Compassion is … a spirituality and a way of walking through life. It is the way we treat all there is in life –
ourselves, our bodies, our imaginations and dreams, our neighbors, our enemies
… Compassion is a spirituality as if creation mattered. It is treating all creation as holy and as
divine … which is what it is. –
Matthew Fox
In almost every world religion,
and from the lips or writings of almost every major world-class figure in
spirituality, one reads what is often referred to as the Golden Rule: Do unto
others as you would have others do unto you.
We teach our children from early
on not to hit their siblings or neighbor pals because “you wouldn’t want them
to hit or bite you, would you?”
With such a small lesson we teach
such a large principle: that people are to be treated with dignity and respect.
Over time, of course, we teach
them that there are exceptions to the rule.
When a child hits our child, we may well teach them to set aside the
golden rule for a moment and “protect yourself”. It isn’t too far down the slippery slope
where we find ourselves rationalizing that it is OK to “don’t get mad” but “get
even”.
Spirituality is fine and good, it
seems, when everyone is behaving properly, but it doesn’t take much to identify
multiple exceptions to the rule.
We have heard it said, “An eye
for an eye and a tooth for a tooth,” but Jesus tells us to turn the other
cheek, and if one tries to take our coat, to offer him our cloak, and if one
would compel us to go a mile, go an extra mile!
That is very counter-intuitive
advice, and not very practical.
Was Jesus crazy? Was he really that out of touch with human nature and the inordinate capacity of
some people to take absolutely every advantage one gives them? Didn’t he know that when you give someone a
second chance that they’ll want a third, and that if you draw the line
anywhere, they’ll resent you for it and hate you for it – and probably forever?
I don’t believe Jesus was crazy;
I think he had something else in mind; he was addressing a world where
compassion was in woefully short supply; he had two people under consideration
as he spoke: “you” and “the other.”
Our very own humanity is bound up
in the humanity of the other person.
Their ill treatment of us or of our property has nothing to do with how
we ought to respond or behave, except to respond to the other person as a human
being, whom God requires us to treat with dignity and respect; not because they
have done so to us, but because that is how we must treat them if we are to
retain our own humanity, and keep our own spiritual connection with God
healthy, alive, and well.
While there are bad people in the
world, they are probably fewer than we would like to admit.
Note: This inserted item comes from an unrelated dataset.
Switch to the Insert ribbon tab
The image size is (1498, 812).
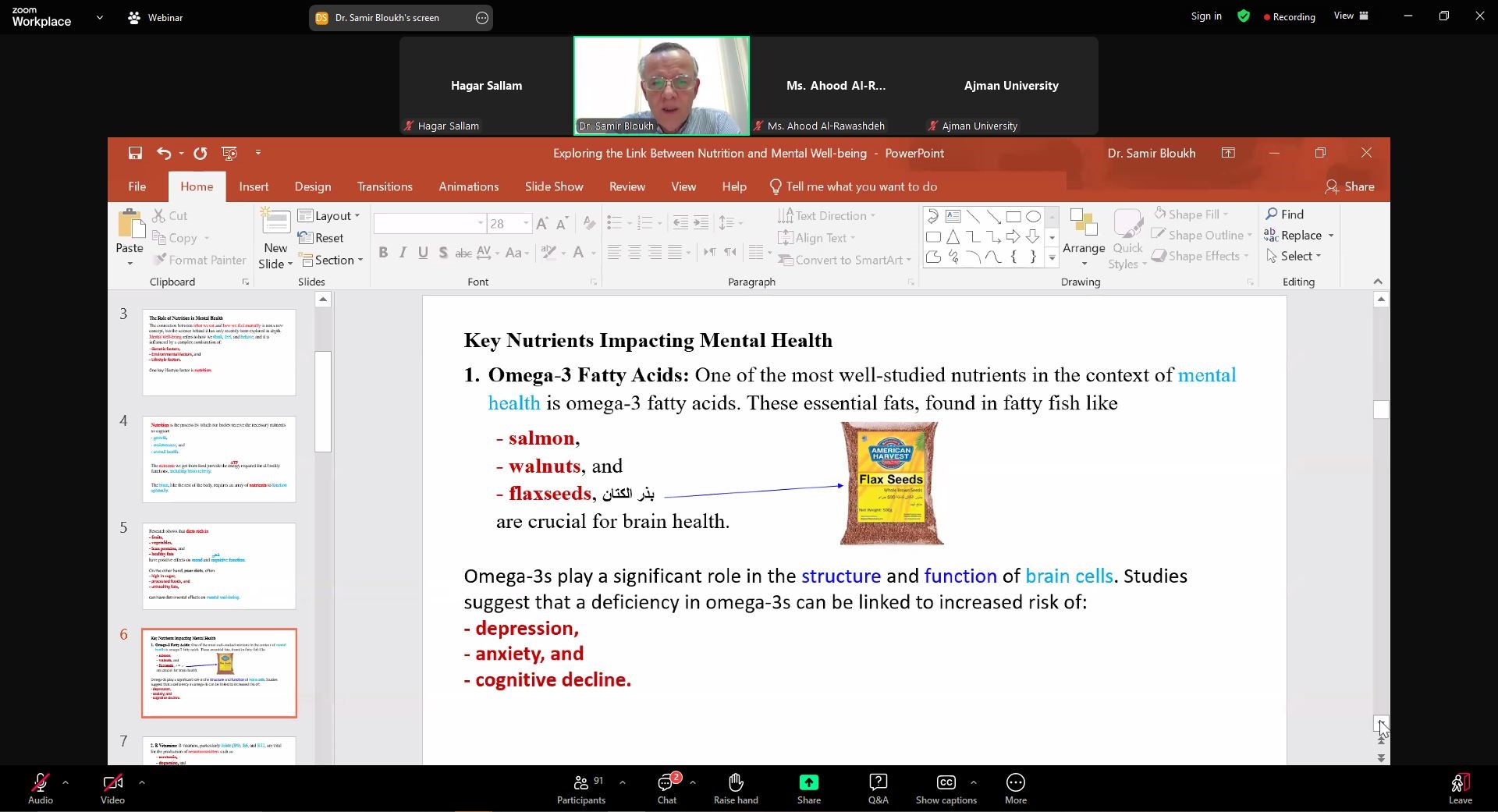coord(254,187)
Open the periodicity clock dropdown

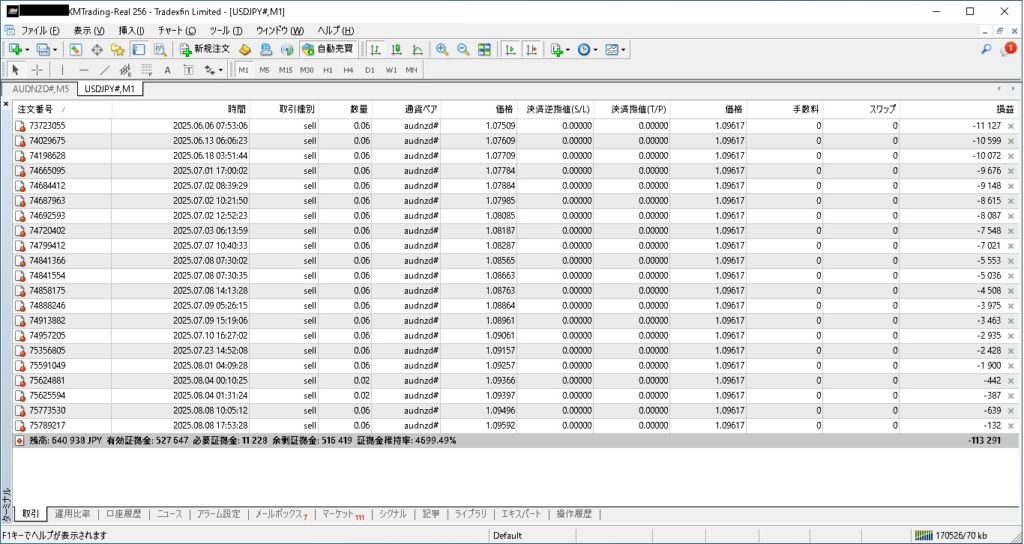pos(595,49)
It has been said that every person is the
hero in his or her own story. If that is
true (and I believe it is), then we need to understand that the thoughts and
actions of others are a function of their own heroic perspective; we tread on
dangerous ground when we presume our own thoughts or actions are innocent and
heroic, while imputing evil motives to those with whom we may be at odds.
Taking a moment to view the hero
in the other person, even when we would most like to punch their lights out,
allows us to see where we may have fallen woefully short of our own humanity,
and of how we may have contributed to the mess we’re in. Taking our responsibilities seriously, we may
find the time we need to make amends and prevent further violence to those God
calls us to love.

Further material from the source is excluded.